__Input for this task__

□ □ □ □ □ □ □

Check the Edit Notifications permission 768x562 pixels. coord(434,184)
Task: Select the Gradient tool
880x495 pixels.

□ □ □ □ □ □ □

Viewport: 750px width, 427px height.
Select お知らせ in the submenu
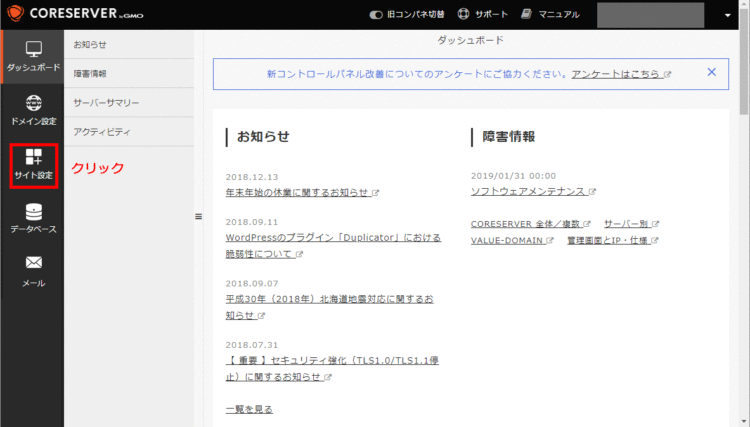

□ □ □ □ □ □ □

Which lines of the data contain the string "Select"? Copy each one.

Task: Select the Gradient tool
Select お知らせ in the submenu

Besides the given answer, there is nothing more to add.